> [Exercise] Edit the lines below so that each "Collapse" reads "Fold", leaving everything else unchanged.

════════

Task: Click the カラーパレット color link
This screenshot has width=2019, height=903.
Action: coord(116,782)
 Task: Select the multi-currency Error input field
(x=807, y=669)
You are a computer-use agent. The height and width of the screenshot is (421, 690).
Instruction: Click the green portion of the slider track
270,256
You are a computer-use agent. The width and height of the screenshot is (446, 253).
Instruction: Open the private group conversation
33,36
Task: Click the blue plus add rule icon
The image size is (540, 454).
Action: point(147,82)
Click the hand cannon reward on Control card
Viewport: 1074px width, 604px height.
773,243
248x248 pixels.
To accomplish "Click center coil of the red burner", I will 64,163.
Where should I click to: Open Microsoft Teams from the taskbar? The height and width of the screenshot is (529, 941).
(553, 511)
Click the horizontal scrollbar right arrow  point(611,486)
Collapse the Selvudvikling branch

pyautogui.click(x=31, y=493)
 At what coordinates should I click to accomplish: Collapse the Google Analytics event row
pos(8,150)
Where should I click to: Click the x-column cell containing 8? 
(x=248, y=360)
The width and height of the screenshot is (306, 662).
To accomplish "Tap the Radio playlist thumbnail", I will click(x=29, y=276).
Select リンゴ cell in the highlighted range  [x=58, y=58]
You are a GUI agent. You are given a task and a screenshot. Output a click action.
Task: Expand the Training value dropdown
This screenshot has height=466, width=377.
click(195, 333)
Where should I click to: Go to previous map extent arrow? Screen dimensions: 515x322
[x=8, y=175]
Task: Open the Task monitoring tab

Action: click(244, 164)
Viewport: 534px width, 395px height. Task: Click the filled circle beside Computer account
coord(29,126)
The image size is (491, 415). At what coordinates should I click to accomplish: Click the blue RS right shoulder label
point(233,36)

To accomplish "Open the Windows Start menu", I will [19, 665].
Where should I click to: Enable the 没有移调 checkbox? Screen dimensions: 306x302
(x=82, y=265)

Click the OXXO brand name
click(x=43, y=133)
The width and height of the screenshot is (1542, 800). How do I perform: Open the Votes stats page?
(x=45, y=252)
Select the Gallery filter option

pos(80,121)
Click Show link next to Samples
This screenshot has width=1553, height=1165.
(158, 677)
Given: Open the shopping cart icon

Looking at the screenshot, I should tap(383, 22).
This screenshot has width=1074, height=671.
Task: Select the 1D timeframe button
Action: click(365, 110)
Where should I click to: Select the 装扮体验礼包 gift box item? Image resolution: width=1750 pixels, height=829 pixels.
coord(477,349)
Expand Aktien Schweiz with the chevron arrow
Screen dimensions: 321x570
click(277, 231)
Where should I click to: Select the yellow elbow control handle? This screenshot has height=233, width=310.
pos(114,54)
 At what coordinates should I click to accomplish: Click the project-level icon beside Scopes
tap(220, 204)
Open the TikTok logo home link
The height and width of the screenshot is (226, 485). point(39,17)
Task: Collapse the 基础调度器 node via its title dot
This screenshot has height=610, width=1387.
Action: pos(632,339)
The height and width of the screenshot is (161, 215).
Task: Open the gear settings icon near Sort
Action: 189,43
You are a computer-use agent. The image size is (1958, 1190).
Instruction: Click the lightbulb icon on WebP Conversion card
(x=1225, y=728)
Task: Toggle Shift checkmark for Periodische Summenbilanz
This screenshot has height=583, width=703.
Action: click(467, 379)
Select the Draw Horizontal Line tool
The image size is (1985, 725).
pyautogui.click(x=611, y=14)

════════

> [Task response]
Task: Click the カラーパレット color link
This screenshot has width=2019, height=903.
Action: coord(116,782)
 Task: Select the multi-currency Error input field
(x=807, y=669)
You are a computer-use agent. The height and width of the screenshot is (421, 690).
Instruction: Click the green portion of the slider track
270,256
You are a computer-use agent. The width and height of the screenshot is (446, 253).
Instruction: Open the private group conversation
33,36
Task: Click the blue plus add rule icon
The image size is (540, 454).
Action: point(147,82)
Click the hand cannon reward on Control card
Viewport: 1074px width, 604px height.
773,243
248x248 pixels.
To accomplish "Click center coil of the red burner", I will 64,163.
Where should I click to: Open Microsoft Teams from the taskbar? The height and width of the screenshot is (529, 941).
(553, 511)
Click the horizontal scrollbar right arrow  point(611,486)
Fold the Selvudvikling branch

pyautogui.click(x=31, y=493)
 At what coordinates should I click to accomplish: Fold the Google Analytics event row
pos(8,150)
Where should I click to: Click the x-column cell containing 8? 
(x=248, y=360)
The width and height of the screenshot is (306, 662).
To accomplish "Tap the Radio playlist thumbnail", I will click(x=29, y=276).
Select リンゴ cell in the highlighted range  [x=58, y=58]
You are a GUI agent. You are given a task and a screenshot. Output a click action.
Task: Expand the Training value dropdown
This screenshot has height=466, width=377.
click(195, 333)
Where should I click to: Go to previous map extent arrow? Screen dimensions: 515x322
[x=8, y=175]
Task: Open the Task monitoring tab

Action: click(244, 164)
Viewport: 534px width, 395px height. Task: Click the filled circle beside Computer account
coord(29,126)
The image size is (491, 415). At what coordinates should I click to accomplish: Click the blue RS right shoulder label
point(233,36)

To accomplish "Open the Windows Start menu", I will [19, 665].
Where should I click to: Enable the 没有移调 checkbox? Screen dimensions: 306x302
(x=82, y=265)

Click the OXXO brand name
click(x=43, y=133)
The width and height of the screenshot is (1542, 800). How do I perform: Open the Votes stats page?
(x=45, y=252)
Select the Gallery filter option

pos(80,121)
Click Show link next to Samples
This screenshot has width=1553, height=1165.
(158, 677)
Given: Open the shopping cart icon

Looking at the screenshot, I should tap(383, 22).
This screenshot has width=1074, height=671.
Task: Select the 1D timeframe button
Action: click(365, 110)
Where should I click to: Select the 装扮体验礼包 gift box item? Image resolution: width=1750 pixels, height=829 pixels.
coord(477,349)
Expand Aktien Schweiz with the chevron arrow
Screen dimensions: 321x570
click(277, 231)
Where should I click to: Select the yellow elbow control handle? This screenshot has height=233, width=310.
pos(114,54)
 At what coordinates should I click to accomplish: Click the project-level icon beside Scopes
tap(220, 204)
Open the TikTok logo home link
The height and width of the screenshot is (226, 485). point(39,17)
Task: Fold the 基础调度器 node via its title dot
This screenshot has height=610, width=1387.
Action: pos(632,339)
The height and width of the screenshot is (161, 215).
Task: Open the gear settings icon near Sort
Action: 189,43
You are a computer-use agent. The image size is (1958, 1190).
Instruction: Click the lightbulb icon on WebP Conversion card
(x=1225, y=728)
Task: Toggle Shift checkmark for Periodische Summenbilanz
This screenshot has height=583, width=703.
Action: click(467, 379)
Select the Draw Horizontal Line tool
The image size is (1985, 725).
pyautogui.click(x=611, y=14)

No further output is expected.